What makes for an effective flu vaccine? Researchers from the National Institute of Allergy and Infectious Diseases (NIAID) tested the conventional wisdom about what makes flu vaccines work and found some “interesting clues.”
Researchers have long thought that higher levels of antibodies against hemagglutinin (HA) are key. The HA protein helps the virus enter the human cell and initiate infection. But according to the NIAID research, higher levels of antibody against neuraminidase (NA) better predict who will have to weather the effects of mild-to-moderate flu. Neuraminidase allows newly formed flu viruses to exit the host cell and cause further replication in the body.
The researchers divided 65 healthy volunteers into 2 groups, based on their levels of anti-HA antibodies. The participants were given an intranasal dose of 2009 H1N1 influenza virus, monitored for 9 days, and followed for 8 weeks.

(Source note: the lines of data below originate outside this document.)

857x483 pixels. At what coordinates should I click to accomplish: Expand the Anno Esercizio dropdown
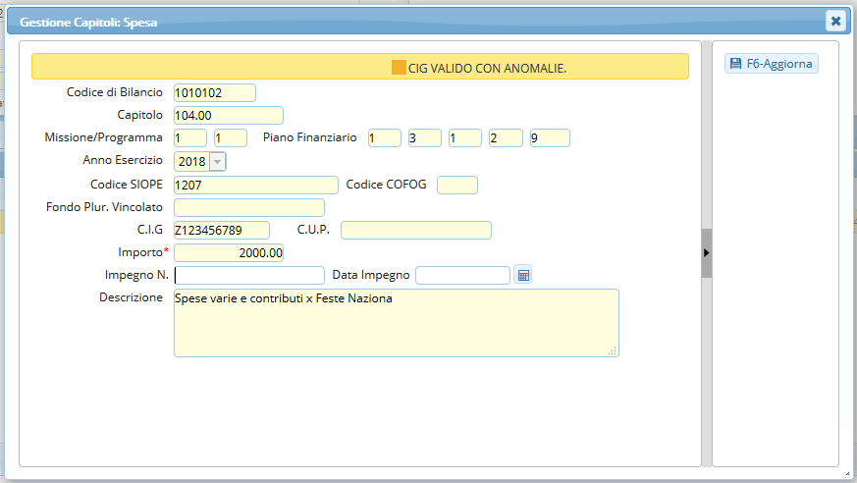(217, 161)
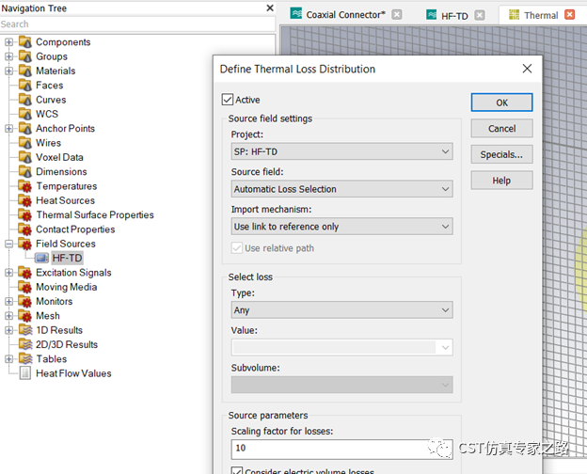Click the Scaling factor for losses field
This screenshot has height=474, width=587.
(x=329, y=449)
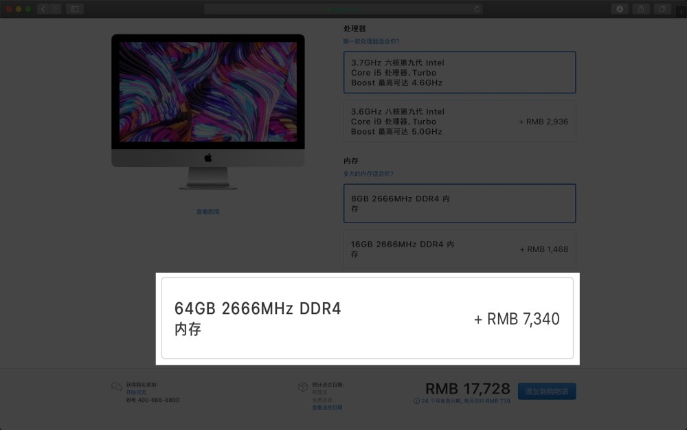Go back with Safari's back arrow
687x430 pixels.
tap(43, 9)
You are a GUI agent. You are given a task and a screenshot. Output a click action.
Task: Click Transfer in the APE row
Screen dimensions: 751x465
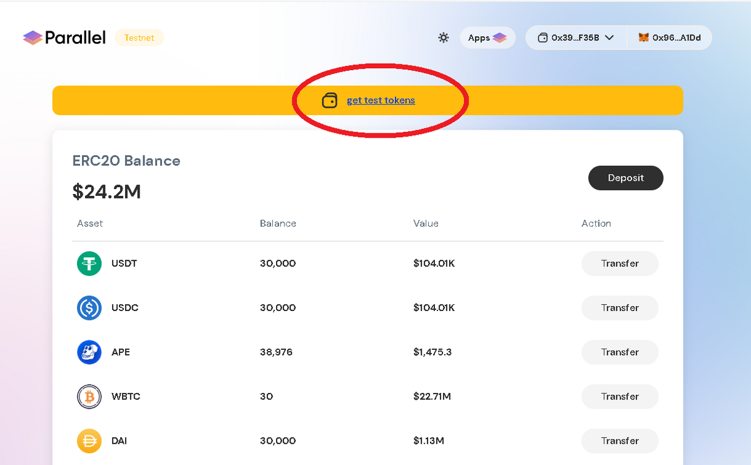620,352
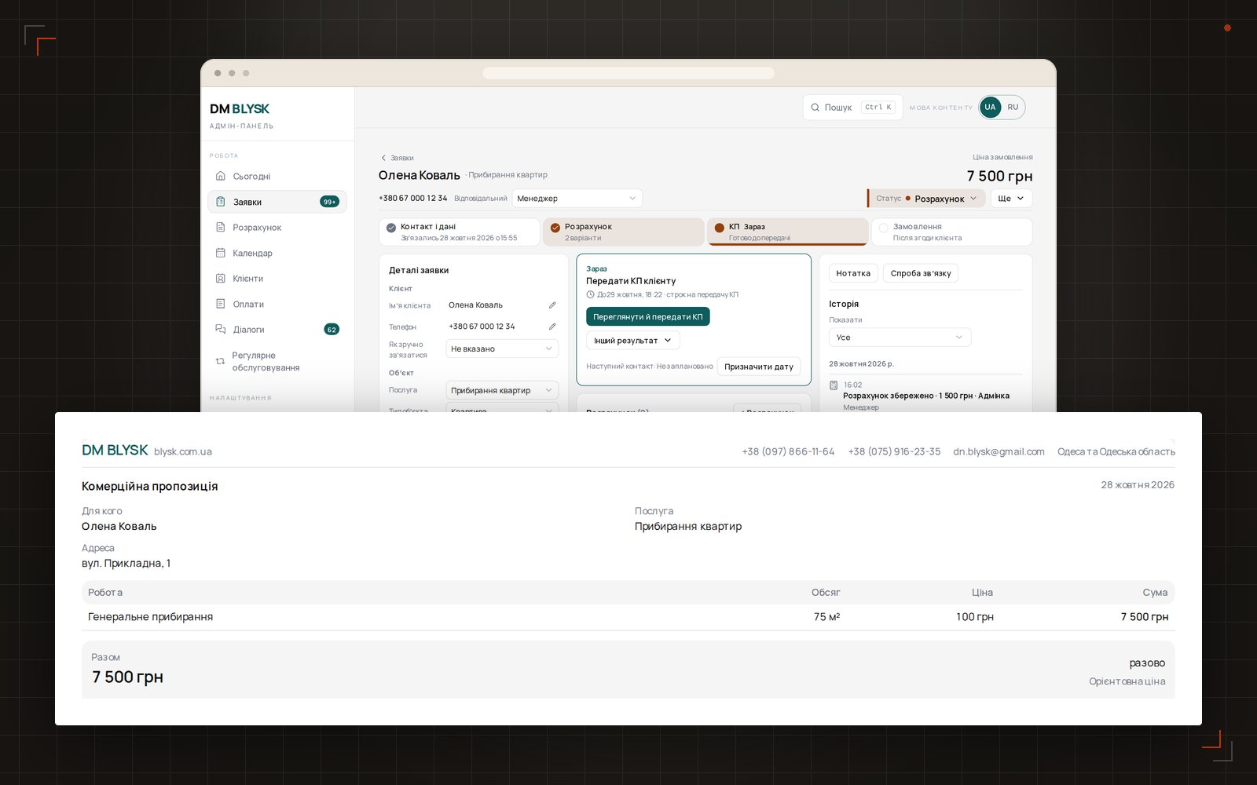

Not surprisingly, those who had high levels of anti-HA antibodies had a significantly lower incidence of mild-to-moderate flu, and the flu’s duration was somewhat shorter. But those participants were just as likely to have some flu symptoms as those with low levels of HA antibodies. That suggests, the researchers say, that high HA antibody levels may limit viral shedding—and the spread of virus—but may not prevent the flu.
High NA antibody levels, however, had a “more robust” effect. Participants with high NA antibody levels had less severe disease, shorter duration of viral shedding and symptoms, and fewer and less severe symptoms.
HA and NA antibody levels together may be a better predictor of whether someone develops mild-to-moderate flu than either alone, the researchers conclude, but NA antibodies are the best way to predict disease severity.